To achieve this he believes in combining "big lectures", which have an element of performance and where he likes to engage with students, with more personal attention in smaller groups such as tutorials and seminars.
He gets particular joy from "pushing students to new places" and stretching the minds of unlikely film students who take his winter course, a condensed version of the full-semester first-year course, particularly popular with engineering students requiring a humanities credit.
As one engineering student put it in his feedback: "Before taking this course, I had the idea that it would be complicated, and that I would be expected to learn the terminology and technical details related to filmmaking. But what I didn't expect was that it would be so engaging and so much fun. Dr Rijsdijk seems to love teaching, which is a gift to his students as his lectures are always interesting and inspired. In fact, if teaching is a talent then Dr Rijsdijk must have been born with it, as he knows well how to interest his students in the subject matter and to motivate them to their fullest potential. This makes him an exceptionally gifted teacher and an outstanding human being, for his influence to bring out the best in others."
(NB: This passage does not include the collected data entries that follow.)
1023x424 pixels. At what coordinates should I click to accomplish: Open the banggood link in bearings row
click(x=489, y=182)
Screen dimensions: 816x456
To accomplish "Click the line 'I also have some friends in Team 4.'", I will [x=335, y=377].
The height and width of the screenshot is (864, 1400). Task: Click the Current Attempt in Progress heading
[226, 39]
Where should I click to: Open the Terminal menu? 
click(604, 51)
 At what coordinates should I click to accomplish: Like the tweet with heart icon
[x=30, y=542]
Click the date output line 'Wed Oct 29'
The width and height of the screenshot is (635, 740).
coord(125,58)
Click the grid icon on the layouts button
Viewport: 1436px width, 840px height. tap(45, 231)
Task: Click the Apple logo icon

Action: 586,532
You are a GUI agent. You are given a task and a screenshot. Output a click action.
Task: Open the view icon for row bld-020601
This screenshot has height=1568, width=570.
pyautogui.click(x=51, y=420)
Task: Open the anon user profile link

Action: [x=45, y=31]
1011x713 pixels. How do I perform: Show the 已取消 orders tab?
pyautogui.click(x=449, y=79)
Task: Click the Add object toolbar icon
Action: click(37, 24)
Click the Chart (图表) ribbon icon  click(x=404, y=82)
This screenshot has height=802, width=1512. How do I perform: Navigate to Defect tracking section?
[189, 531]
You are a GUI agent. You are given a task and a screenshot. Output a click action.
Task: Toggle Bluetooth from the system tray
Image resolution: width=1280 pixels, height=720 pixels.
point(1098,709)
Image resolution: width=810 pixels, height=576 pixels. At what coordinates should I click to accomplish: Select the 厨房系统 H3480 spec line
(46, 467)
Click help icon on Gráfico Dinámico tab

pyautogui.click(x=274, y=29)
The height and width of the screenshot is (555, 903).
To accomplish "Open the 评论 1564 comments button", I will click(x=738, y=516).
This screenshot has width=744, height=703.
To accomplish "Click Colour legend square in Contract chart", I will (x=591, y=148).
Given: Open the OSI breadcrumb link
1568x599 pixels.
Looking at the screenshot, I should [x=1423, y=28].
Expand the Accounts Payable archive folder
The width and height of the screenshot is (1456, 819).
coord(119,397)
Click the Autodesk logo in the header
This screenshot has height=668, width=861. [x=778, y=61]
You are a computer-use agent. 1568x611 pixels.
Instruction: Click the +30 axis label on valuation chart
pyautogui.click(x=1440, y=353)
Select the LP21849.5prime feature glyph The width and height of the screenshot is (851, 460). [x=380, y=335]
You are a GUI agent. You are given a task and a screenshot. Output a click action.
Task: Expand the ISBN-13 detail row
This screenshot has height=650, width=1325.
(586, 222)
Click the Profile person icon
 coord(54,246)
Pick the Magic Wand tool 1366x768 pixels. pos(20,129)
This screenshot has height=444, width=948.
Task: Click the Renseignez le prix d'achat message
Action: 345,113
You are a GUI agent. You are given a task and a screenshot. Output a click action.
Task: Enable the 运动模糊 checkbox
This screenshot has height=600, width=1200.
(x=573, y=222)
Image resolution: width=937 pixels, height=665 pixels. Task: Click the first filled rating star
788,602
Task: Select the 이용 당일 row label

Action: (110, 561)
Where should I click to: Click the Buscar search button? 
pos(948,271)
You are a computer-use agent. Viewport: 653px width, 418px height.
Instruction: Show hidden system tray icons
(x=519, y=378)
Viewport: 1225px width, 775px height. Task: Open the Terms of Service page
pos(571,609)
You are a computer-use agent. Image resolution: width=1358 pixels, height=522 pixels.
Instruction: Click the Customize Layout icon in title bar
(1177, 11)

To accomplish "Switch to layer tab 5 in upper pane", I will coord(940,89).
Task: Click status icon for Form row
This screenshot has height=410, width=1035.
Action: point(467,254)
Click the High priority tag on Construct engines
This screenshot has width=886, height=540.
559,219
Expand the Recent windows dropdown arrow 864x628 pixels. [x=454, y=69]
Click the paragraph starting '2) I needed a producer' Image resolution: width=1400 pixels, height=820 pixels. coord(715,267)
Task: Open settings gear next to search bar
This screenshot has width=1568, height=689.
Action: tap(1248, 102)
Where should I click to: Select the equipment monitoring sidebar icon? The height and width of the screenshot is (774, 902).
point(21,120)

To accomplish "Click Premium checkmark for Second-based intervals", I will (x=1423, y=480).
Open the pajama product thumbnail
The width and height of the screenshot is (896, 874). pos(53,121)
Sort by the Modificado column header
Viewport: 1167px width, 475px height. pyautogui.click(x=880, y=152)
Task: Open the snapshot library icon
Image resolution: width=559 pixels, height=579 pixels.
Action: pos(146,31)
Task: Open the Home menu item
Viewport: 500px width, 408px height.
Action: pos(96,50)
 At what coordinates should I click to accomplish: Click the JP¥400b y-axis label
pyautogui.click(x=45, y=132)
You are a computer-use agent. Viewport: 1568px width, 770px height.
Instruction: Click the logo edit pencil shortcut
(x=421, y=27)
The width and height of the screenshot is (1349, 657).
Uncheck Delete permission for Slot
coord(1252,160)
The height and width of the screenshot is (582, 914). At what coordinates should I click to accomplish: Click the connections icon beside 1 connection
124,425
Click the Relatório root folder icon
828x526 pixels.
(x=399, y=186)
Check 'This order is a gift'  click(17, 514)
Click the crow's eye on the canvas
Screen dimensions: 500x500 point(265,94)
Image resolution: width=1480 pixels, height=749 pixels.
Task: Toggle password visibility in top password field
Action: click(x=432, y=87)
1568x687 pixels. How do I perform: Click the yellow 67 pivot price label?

An irrepressible passion for their discipline, a genuine enthusiasm to impart knowledge and the desire to make a difference are three of the standout qualities shared by six academics who have been honoured with awards for their teaching efforts. Read more about these six teachers: Dr Ian-Malcolm Rijsdijk, Assoc Prof June Pym, Dr Linda Ronnie, Prof Delawir Kahn, Assoc Prof James Gain and Dr Spencer Wheaton.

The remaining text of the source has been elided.